Set down all of the records exactly.
++++++++++
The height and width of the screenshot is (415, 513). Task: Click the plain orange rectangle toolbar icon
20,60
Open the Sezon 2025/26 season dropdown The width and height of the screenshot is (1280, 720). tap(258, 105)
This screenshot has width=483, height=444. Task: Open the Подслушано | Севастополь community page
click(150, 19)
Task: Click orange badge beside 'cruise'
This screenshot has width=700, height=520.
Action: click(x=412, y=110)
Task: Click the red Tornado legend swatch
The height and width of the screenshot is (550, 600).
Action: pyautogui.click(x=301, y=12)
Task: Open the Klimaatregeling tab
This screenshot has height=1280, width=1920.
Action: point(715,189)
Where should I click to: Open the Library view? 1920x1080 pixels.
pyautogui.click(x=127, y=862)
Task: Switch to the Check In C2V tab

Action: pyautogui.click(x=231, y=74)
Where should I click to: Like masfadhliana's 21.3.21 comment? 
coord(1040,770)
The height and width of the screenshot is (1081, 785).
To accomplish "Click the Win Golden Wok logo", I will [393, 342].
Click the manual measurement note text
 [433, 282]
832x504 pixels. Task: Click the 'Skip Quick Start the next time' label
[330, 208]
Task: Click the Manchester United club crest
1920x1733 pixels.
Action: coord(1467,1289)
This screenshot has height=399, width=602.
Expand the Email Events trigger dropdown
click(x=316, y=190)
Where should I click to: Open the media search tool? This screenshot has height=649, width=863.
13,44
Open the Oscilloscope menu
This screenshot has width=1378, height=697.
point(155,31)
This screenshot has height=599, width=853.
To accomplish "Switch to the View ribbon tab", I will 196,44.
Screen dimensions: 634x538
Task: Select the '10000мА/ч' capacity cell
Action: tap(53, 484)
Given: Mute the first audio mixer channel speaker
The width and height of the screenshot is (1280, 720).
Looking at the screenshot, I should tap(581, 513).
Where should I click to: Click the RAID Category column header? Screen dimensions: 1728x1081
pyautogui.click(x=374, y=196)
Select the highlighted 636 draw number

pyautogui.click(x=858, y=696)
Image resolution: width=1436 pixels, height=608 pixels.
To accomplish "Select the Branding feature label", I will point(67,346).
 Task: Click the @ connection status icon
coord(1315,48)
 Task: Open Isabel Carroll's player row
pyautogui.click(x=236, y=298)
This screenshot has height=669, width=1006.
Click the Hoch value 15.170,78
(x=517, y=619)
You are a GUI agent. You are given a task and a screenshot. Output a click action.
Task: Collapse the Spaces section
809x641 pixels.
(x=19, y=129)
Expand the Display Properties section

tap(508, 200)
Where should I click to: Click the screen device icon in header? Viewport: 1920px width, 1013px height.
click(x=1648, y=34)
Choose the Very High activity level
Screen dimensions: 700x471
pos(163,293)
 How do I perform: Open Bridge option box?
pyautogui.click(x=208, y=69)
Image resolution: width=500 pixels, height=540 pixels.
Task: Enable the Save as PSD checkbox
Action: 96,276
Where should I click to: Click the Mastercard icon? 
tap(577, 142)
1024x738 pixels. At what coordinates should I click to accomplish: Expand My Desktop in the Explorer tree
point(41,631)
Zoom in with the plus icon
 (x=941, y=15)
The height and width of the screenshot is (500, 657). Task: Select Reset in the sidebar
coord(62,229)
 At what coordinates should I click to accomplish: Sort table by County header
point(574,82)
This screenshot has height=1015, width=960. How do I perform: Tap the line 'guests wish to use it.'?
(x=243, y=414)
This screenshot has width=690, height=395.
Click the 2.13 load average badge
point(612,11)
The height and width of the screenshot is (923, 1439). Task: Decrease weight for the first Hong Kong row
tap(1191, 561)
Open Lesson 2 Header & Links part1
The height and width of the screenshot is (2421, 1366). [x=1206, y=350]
++++++++++
» REPLY TO THE EXERCISE
The height and width of the screenshot is (415, 513). Task: Click the plain orange rectangle toolbar icon
20,60
Open the Sezon 2025/26 season dropdown The width and height of the screenshot is (1280, 720). tap(258, 105)
This screenshot has width=483, height=444. Task: Open the Подслушано | Севастополь community page
click(150, 19)
Task: Click orange badge beside 'cruise'
This screenshot has width=700, height=520.
Action: click(x=412, y=110)
Task: Click the red Tornado legend swatch
The height and width of the screenshot is (550, 600).
Action: pyautogui.click(x=301, y=12)
Task: Open the Klimaatregeling tab
This screenshot has height=1280, width=1920.
Action: point(715,189)
Where should I click to: Open the Library view? 1920x1080 pixels.
pyautogui.click(x=127, y=862)
Task: Switch to the Check In C2V tab

Action: pyautogui.click(x=231, y=74)
Where should I click to: Like masfadhliana's 21.3.21 comment? 
coord(1040,770)
The height and width of the screenshot is (1081, 785).
To accomplish "Click the Win Golden Wok logo", I will [393, 342].
Click the manual measurement note text
 [433, 282]
832x504 pixels. Task: Click the 'Skip Quick Start the next time' label
[330, 208]
Task: Click the Manchester United club crest
1920x1733 pixels.
Action: coord(1467,1289)
This screenshot has height=399, width=602.
Expand the Email Events trigger dropdown
click(x=316, y=190)
Where should I click to: Open the media search tool? This screenshot has height=649, width=863.
13,44
Open the Oscilloscope menu
This screenshot has width=1378, height=697.
point(155,31)
This screenshot has height=599, width=853.
To accomplish "Switch to the View ribbon tab", I will 196,44.
Screen dimensions: 634x538
Task: Select the '10000мА/ч' capacity cell
Action: tap(53, 484)
Given: Mute the first audio mixer channel speaker
The width and height of the screenshot is (1280, 720).
Looking at the screenshot, I should tap(581, 513).
Where should I click to: Click the RAID Category column header? Screen dimensions: 1728x1081
pyautogui.click(x=374, y=196)
Select the highlighted 636 draw number

pyautogui.click(x=858, y=696)
Image resolution: width=1436 pixels, height=608 pixels.
To accomplish "Select the Branding feature label", I will point(67,346).
 Task: Click the @ connection status icon
coord(1315,48)
 Task: Open Isabel Carroll's player row
pyautogui.click(x=236, y=298)
This screenshot has height=669, width=1006.
Click the Hoch value 15.170,78
(x=517, y=619)
You are a GUI agent. You are given a task and a screenshot. Output a click action.
Task: Collapse the Spaces section
809x641 pixels.
(x=19, y=129)
Expand the Display Properties section

tap(508, 200)
Where should I click to: Click the screen device icon in header? Viewport: 1920px width, 1013px height.
click(x=1648, y=34)
Choose the Very High activity level
Screen dimensions: 700x471
pos(163,293)
 How do I perform: Open Bridge option box?
pyautogui.click(x=208, y=69)
Image resolution: width=500 pixels, height=540 pixels.
Task: Enable the Save as PSD checkbox
Action: 96,276
Where should I click to: Click the Mastercard icon? 
tap(577, 142)
1024x738 pixels. At what coordinates should I click to accomplish: Expand My Desktop in the Explorer tree
point(41,631)
Zoom in with the plus icon
 (x=941, y=15)
The height and width of the screenshot is (500, 657). Task: Select Reset in the sidebar
coord(62,229)
 At what coordinates should I click to accomplish: Sort table by County header
point(574,82)
This screenshot has height=1015, width=960. How do I perform: Tap the line 'guests wish to use it.'?
(x=243, y=414)
This screenshot has width=690, height=395.
Click the 2.13 load average badge
point(612,11)
The height and width of the screenshot is (923, 1439). Task: Decrease weight for the first Hong Kong row
tap(1191, 561)
Open Lesson 2 Header & Links part1
The height and width of the screenshot is (2421, 1366). [x=1206, y=350]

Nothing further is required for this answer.